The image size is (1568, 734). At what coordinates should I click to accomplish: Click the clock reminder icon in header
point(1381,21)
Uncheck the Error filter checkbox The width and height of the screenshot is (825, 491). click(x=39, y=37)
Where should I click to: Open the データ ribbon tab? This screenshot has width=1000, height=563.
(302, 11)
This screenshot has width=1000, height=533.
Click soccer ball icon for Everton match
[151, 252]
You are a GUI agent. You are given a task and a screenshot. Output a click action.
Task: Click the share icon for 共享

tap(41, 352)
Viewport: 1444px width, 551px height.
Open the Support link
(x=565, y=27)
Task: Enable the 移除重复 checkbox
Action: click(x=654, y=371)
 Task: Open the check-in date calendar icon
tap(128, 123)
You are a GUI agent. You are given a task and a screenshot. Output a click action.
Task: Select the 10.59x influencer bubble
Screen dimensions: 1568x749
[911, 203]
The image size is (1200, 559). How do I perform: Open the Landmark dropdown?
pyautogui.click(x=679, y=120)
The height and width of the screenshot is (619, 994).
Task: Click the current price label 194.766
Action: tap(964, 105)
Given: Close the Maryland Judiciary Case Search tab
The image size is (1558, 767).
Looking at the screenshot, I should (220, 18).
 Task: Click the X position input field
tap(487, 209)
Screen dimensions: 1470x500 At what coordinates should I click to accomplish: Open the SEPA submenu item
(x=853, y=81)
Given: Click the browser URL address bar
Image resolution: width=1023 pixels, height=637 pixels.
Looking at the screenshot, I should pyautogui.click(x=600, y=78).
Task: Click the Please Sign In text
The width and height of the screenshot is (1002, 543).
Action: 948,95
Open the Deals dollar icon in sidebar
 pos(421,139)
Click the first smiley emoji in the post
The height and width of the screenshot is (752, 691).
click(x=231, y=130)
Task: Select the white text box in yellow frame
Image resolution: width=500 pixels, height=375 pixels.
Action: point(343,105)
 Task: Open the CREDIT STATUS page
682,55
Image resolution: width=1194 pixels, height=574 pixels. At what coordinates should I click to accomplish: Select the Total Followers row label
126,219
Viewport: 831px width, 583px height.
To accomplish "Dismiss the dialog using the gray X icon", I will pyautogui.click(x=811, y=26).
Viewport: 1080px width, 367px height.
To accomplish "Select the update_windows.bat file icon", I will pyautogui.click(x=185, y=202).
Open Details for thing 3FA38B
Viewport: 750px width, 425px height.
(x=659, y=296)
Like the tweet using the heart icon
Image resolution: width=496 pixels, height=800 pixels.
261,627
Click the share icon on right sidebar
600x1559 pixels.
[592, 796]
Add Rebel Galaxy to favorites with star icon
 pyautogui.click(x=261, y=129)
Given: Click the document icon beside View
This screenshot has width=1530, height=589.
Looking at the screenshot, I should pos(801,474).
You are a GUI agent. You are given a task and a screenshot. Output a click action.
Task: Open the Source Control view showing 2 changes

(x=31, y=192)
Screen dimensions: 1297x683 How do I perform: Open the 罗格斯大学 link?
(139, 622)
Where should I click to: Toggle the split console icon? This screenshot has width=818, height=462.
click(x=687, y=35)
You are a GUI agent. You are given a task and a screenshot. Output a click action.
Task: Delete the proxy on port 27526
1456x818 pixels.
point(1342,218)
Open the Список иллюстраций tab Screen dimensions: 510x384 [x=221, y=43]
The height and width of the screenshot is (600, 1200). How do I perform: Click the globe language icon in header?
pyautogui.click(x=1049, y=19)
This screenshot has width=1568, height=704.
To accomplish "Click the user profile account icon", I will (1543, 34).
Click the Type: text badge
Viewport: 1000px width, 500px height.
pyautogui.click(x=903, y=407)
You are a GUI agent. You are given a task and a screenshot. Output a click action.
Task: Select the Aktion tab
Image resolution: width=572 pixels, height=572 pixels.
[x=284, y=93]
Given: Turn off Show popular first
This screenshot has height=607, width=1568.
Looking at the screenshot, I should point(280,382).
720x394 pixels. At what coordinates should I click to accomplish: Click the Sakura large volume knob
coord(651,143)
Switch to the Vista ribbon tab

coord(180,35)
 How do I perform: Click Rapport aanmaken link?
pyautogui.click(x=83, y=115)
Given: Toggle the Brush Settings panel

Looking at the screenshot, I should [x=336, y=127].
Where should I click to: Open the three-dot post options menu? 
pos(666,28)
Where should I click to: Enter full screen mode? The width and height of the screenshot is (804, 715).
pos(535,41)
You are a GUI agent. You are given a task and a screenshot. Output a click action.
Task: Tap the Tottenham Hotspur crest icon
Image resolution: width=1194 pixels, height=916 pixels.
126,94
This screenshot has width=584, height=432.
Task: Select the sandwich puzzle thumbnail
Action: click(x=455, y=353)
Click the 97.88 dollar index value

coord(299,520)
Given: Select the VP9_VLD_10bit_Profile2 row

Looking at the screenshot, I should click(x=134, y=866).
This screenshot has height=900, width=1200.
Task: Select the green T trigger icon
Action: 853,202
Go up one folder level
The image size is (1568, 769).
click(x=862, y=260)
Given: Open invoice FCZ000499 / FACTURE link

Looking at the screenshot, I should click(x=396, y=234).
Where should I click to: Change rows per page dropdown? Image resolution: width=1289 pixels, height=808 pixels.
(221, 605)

Exercise aim =
Beginning at the line that contains "Go up one folder level", retype each line of the listing up to and including the last one, exactly as it stands, and nothing else.

Solution below =
Go up one folder level
The image size is (1568, 769).
click(x=862, y=260)
Given: Open invoice FCZ000499 / FACTURE link

Looking at the screenshot, I should click(x=396, y=234).
Where should I click to: Change rows per page dropdown? Image resolution: width=1289 pixels, height=808 pixels.
(221, 605)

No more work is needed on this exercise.